Such heuristics are used because interviewers are trying to predict a future performance in some job based on a present performance in some interview, but the predictive success of such heuristics aren’t reliable. It happens in business (e.g. judging an entrepreneur’s handshake to somehow judge his/her business acumen), in politics (e.g. judging a candidate’s age to somehow judge his/her leadership skills), in dating (e.g. judging a man’s height to judge his ability to protect or judging a woman’s dress length to see if she’s ‘asking for it’(!)) and so on.


Both job interviewing and dating are particularly notorious when it comes to using the substitution heuristic. Can we truly reliably determine enough of someone’s character by, say, what car they aspire to own? This also incentivises people to concentrate on their superficial appearances because that’s what they’re being judged on (e.g. looking like one is working is more important than actually getting any work done!)

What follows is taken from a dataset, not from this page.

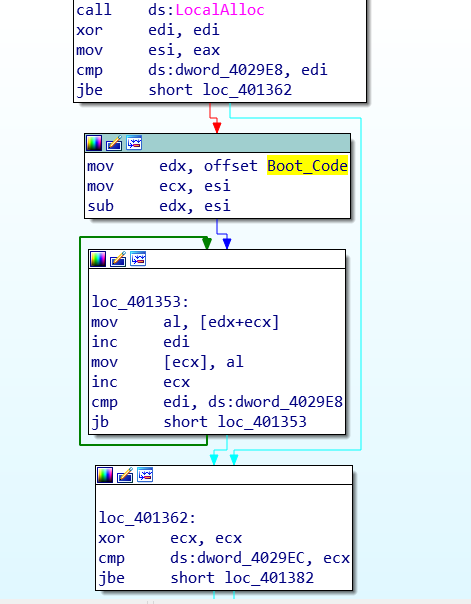Select the highlighted Boot_Code symbol
The height and width of the screenshot is (604, 471).
pos(307,166)
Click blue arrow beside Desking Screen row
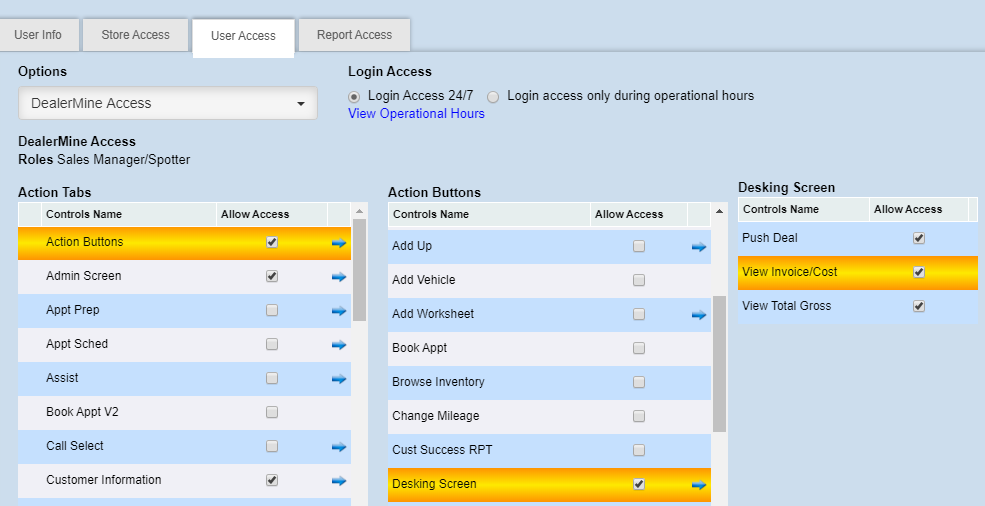Image resolution: width=985 pixels, height=506 pixels. tap(699, 485)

The unreliability is also partly down to confirmation biases after making stereotyped judgements upon seeing someone’s CV/résumé, which can lead to biased questions that’ll confirm one’s existing beliefs, like ‘are you a strong leader?’ (which already implies ‘strength’ and ‘leadership’), rather than neutral, non-leading questions. It’s therefore better to ask every single candidate the exact same set of worded questions and in the same tone and order in an interview, and only asking these questions.


People are usually subconsciously influenced by people’s names on job application or university admission forms, due to implicit or explicit racist or other prejudices. This is why it’s preferable to judge these applications without knowing the applicants’ names (or addresses).


Interviewers should really be ultimately judging the content of CVs/résumés and business plans, not the paper thickness or print quality they’re presented on. (It’s increasingly electronic nowadays but not completely.) In just about any context – don’t judge the presentation over the content. In these domains where people frequently judge superficial proxy attributes as substitutions for the questions they actually (or ought to actually) care about answering, there are usually lots of hit-and-miss errors of judgement – yet people will typically continue to lazily rely on them and won’t even learn from any judgement errors made from personal experience. Too many take it for granted that ‘of course you judge the paper quality’ when they need to take a step back and question ‘is the paper quality really telling me much about the person?’ and perhaps ‘is using a thicker paper when a thinner one would’ve sufficed good for the environment anyway?!’


Knowing how somebody performed in similar situations in the past is the best predictor of their future behaviour. So it’s useful to use past behaviour trends to predict future behaviour trends if the measure is standardised and directly comparable – such as how they pay their bills on time, their grades over time and other things that are hard to fake or fluke unlike one-off events like an interview or a one-off exam. Look for trends over the long-term. (That’s why you shouldn’t marry someone too soon after first dating them!)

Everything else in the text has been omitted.